──────── Input material

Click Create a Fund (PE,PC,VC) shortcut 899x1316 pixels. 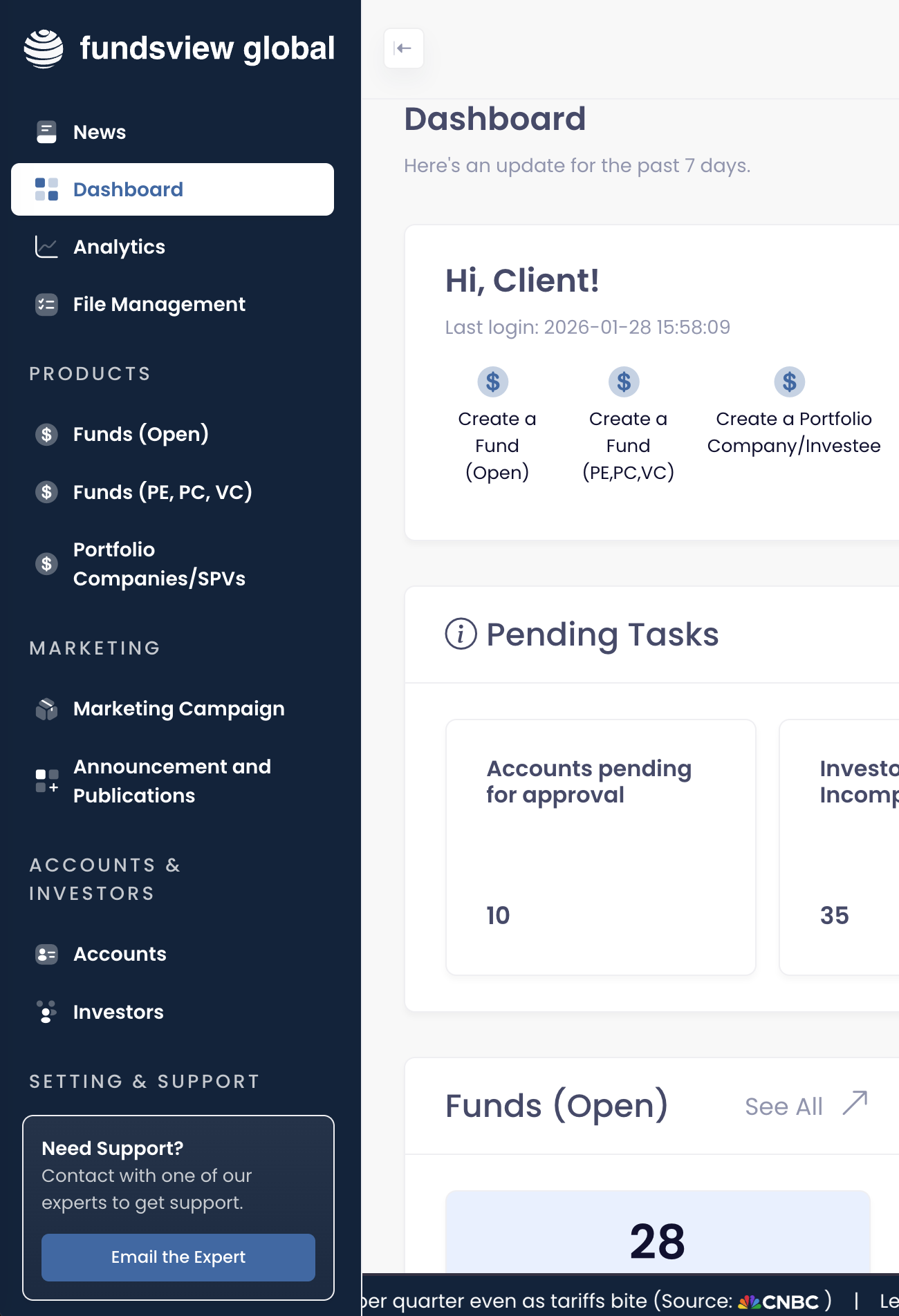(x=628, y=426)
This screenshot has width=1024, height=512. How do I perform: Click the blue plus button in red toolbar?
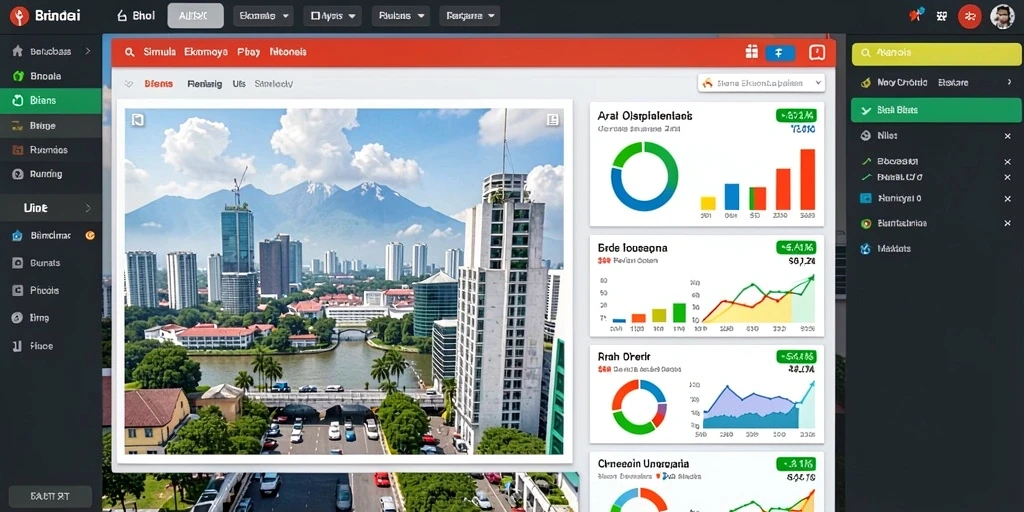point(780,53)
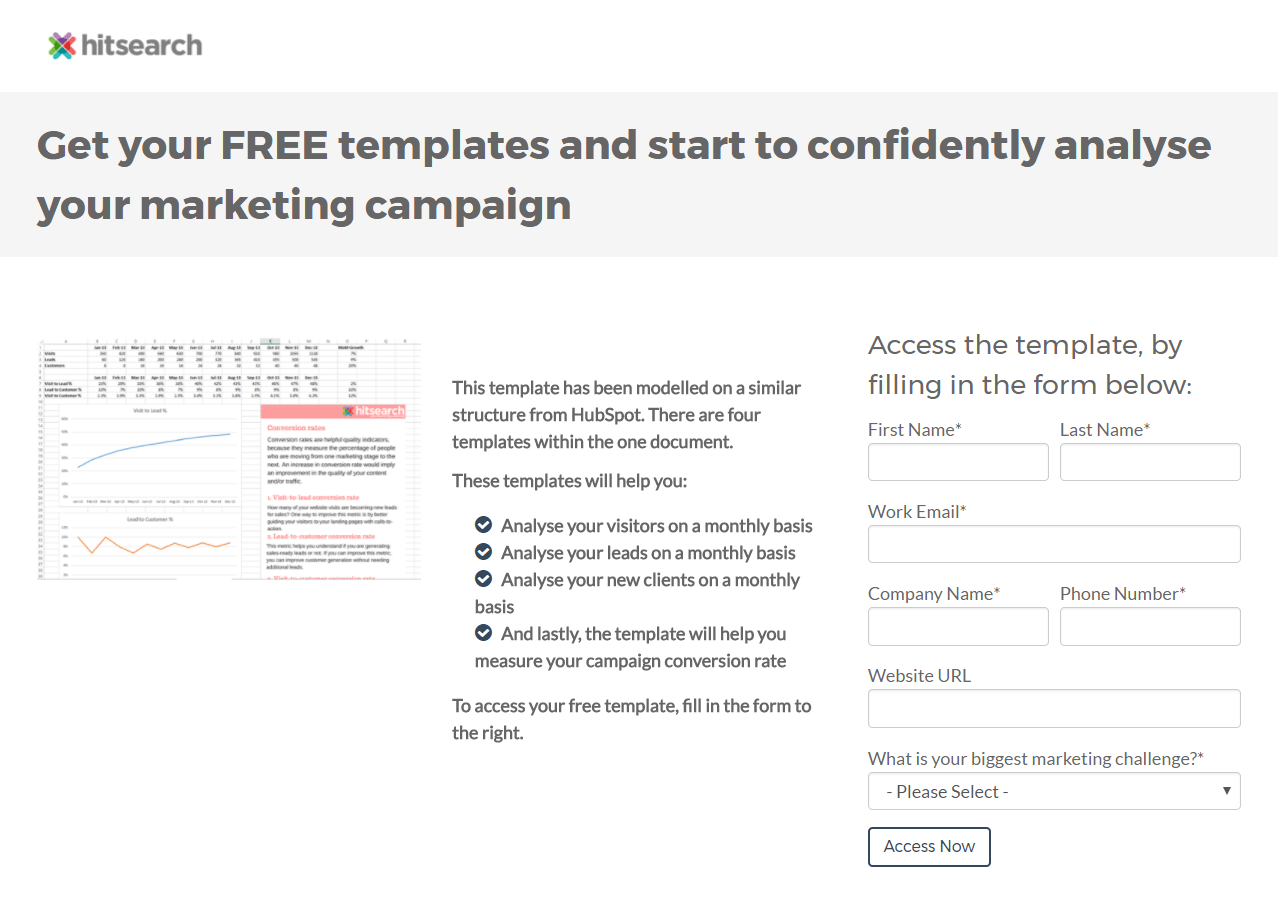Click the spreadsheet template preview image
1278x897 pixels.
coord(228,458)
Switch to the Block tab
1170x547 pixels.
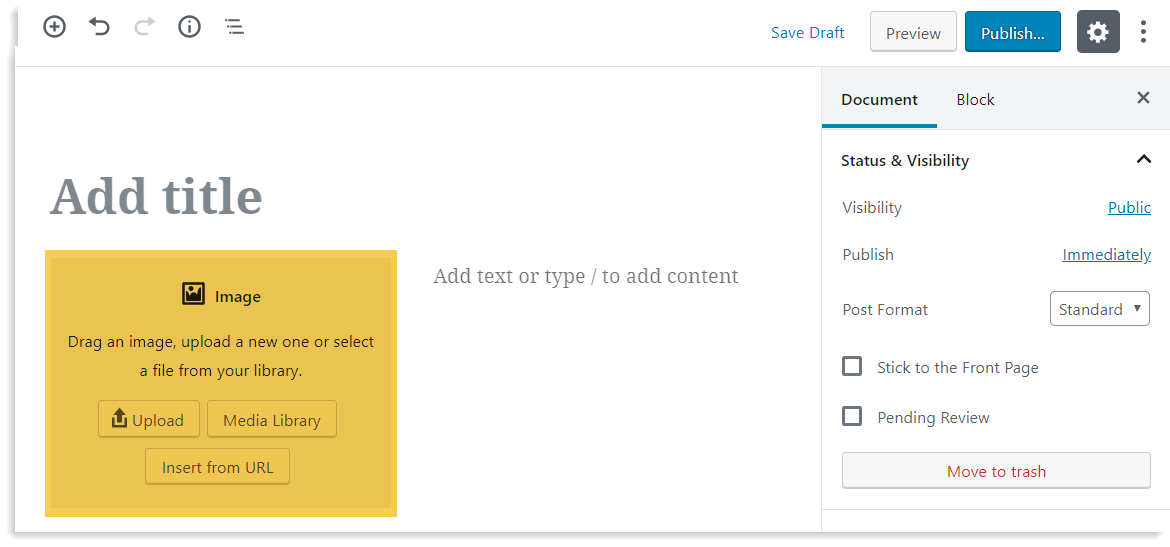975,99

────────────────

Locate "This screenshot has" in the listing above, then print exactly the lines from that line through the final one, omitting all pictures.

Solution to this problem:
This screenshot has width=1024, height=512. How do I perform: Click the blue plus button in red toolbar?
point(780,53)
Click the spreadsheet template preview image
1278x897 pixels.
coord(228,458)
Switch to the Block tab
1170x547 pixels.
975,99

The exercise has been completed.